Yes, most lenders allow multiple partial prepayments throughout the loan tenure, and doing so periodically, such as whenever you receive a bonus or matured fixed deposit, compounds the interest savings further since each prepayment reduces the principal that future EMIs are calculated against. This calculator models a single lump-sum prepayment for clarity; for multiple prepayments spread over time, calculate the impact of each one sequentially using the updated outstanding balance after the previous prepayment.

Prepaying a loan, whether partially or fully, is generally viewed positively by credit bureaus since it reduces your outstanding debt and demonstrates repayment discipline. Closing a loan entirely through full prepayment can occasionally cause a very small, temporary dip in some scoring models due to a reduced credit mix or shortened average account age, but this effect is minor and typically recovers within a few months, especially if you maintain other credit accounts responsibly.

Most lenders require a written prepayment request (often via net banking or a simple form), your loan account number, and confirmation of the source of funds for larger amounts, particularly for home loans where anti-money-laundering checks may apply. Some lenders ask for updated bank statements or a cancelled cheque for the payment. Processing is usually completed within a few working days, after which you should request an updated amortization schedule or loan statement reflecting the new balance and terms.

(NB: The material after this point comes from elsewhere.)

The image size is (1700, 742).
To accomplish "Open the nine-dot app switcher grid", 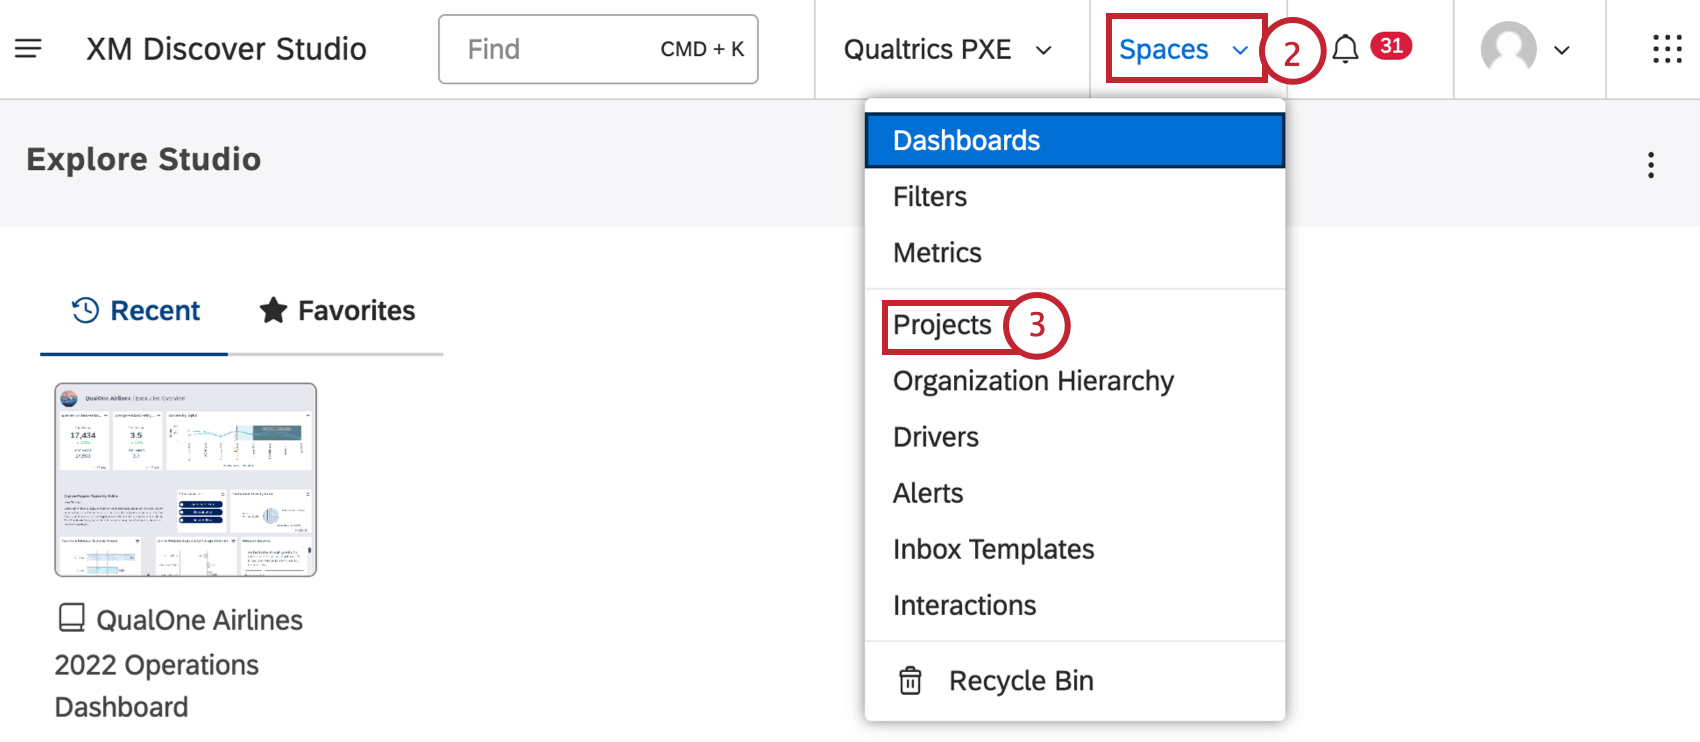I will point(1667,49).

The core math is identical, but car loans are more frequently fixed-rate, which means prepayment charges are more common and can range from 2-6% of the outstanding amount, unlike floating-rate home loans where such charges are banned by RBI for individual borrowers. Car loans also depreciate quickly against a shrinking asset value, so some borrowers weigh prepayment more heavily for cars specifically, since the loan can otherwise outlast the vehicle's resale value.

Generally no. Financial planners typically recommend maintaining 3-6 months of expenses in an accessible emergency fund before directing surplus money toward loan prepayment, since prepaid amounts are not easily reversible and you may need to borrow again, often at a higher rate, if an emergency arises after depleting your buffer. Prepay with money that is genuinely surplus beyond your emergency fund and near-term financial goals.

No, this calculator shows the pure interest-saving impact of your prepayment amount and does not deduct any processing fee or prepayment charge your lender might apply. If your loan is fixed-rate and carries a prepayment penalty, subtract that cost from the interest saved figure shown here to get your true net benefit before deciding whether to proceed.

Earlier is generally better, since EMI-based loans are structured so that a much larger share of each EMI goes toward interest in the initial years, with the principal component increasing only gradually over the tenure. A prepayment made in year 2 of a 20-year loan reduces far more future interest than the identical rupee amount prepaid in year 15, when most of the remaining EMIs are already principal-heavy. This does not mean late-tenure prepayment is pointless, just that it delivers a smaller interest-saving benefit per rupee.